I am glad that you took the time to write about your concerns. You have a sense that something is wrong and I think you may be correct.
You also described “watching from the sidelines” and on some occasions having conversations with imaginary people. Conversing with imaginary people may be a hallucination, which is a symptom associated with schizophrenia and other psychotic disorders. It might also be a manifestation of your extreme loneliness.
Without being able to interview you in person to gather details about your potential symptoms, it is difficult to know what may be wrong.
Someone told you that you have schizophrenia. Based on what you have described, depression may be a more realistic possibility.

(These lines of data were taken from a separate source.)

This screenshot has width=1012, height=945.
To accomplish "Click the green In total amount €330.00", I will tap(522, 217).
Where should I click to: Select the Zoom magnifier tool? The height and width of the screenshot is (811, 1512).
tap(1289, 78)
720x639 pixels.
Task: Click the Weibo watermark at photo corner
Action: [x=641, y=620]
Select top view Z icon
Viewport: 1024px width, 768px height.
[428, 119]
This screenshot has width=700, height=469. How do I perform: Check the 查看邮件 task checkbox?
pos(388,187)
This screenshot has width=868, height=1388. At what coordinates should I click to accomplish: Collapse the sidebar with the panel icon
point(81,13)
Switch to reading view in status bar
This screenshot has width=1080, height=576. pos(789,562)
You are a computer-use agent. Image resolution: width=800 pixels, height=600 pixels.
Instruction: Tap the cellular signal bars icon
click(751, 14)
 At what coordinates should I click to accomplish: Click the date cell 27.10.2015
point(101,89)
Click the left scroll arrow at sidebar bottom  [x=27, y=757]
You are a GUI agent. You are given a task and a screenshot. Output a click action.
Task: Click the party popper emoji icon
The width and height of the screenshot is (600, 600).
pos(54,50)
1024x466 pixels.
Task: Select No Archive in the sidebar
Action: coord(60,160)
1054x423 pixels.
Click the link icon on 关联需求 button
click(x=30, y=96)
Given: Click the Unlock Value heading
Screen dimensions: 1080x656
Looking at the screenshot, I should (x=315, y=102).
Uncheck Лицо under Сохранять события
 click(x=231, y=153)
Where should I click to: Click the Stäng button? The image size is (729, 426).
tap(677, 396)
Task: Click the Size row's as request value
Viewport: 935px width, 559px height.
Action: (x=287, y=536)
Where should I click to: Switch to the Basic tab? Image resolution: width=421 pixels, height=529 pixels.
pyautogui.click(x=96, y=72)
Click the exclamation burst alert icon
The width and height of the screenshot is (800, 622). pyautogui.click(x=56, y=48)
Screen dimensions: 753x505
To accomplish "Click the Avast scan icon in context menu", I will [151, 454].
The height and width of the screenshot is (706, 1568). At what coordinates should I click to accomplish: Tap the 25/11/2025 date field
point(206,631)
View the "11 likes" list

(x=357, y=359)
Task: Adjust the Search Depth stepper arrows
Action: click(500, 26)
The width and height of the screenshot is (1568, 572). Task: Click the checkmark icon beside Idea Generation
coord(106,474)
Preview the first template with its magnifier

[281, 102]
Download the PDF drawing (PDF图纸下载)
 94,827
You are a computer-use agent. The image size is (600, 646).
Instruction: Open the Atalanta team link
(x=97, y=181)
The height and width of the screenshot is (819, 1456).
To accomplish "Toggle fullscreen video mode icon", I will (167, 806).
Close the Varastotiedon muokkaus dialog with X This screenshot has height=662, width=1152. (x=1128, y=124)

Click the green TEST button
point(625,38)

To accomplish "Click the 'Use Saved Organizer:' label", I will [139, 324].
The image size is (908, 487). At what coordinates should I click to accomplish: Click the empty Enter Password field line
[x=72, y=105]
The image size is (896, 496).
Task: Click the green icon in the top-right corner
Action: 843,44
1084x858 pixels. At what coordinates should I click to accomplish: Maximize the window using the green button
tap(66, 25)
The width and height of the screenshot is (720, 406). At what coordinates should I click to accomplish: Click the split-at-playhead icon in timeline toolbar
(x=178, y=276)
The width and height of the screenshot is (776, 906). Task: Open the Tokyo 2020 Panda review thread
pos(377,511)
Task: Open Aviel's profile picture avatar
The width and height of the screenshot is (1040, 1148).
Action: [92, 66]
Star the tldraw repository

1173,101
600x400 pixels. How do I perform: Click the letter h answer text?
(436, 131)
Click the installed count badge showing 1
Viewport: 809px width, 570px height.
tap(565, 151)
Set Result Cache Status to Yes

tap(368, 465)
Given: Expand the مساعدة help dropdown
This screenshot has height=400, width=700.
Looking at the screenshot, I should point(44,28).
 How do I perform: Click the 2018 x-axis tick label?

It would be interesting to know who that “someone” was who believes you have schizophrenia. Is he or she a mental health professional? If not, then it may be best to devalue their opinion.
My two biggest concerns are your refusal to see a doctor and your belief that you cannot speak to your family about these issues. With regard to accessing help, you have eliminated the very people who are there to help you. These issues should not be ignored; they should be brought to the attention of a mental health professional. You are clearly suffering. You should not rule out the opportunity to receive help.
Even though you are reluctant to seek help, you should do so anyway. Are there school counselors or mental health professionals available to students on your campus? Most colleges have professional mental health services that are available to students free of charge. I would strongly advise that you utilize those services.
You stated that you have been trying to “figure out” what’s wrong but were unsuccessful. Mental health professionals are trained to deal with these types of issues. Use their expert guidance to assist you in dealing with psychological problems; that is their job. I hope that you will take my advice and seek professional help. Please take care.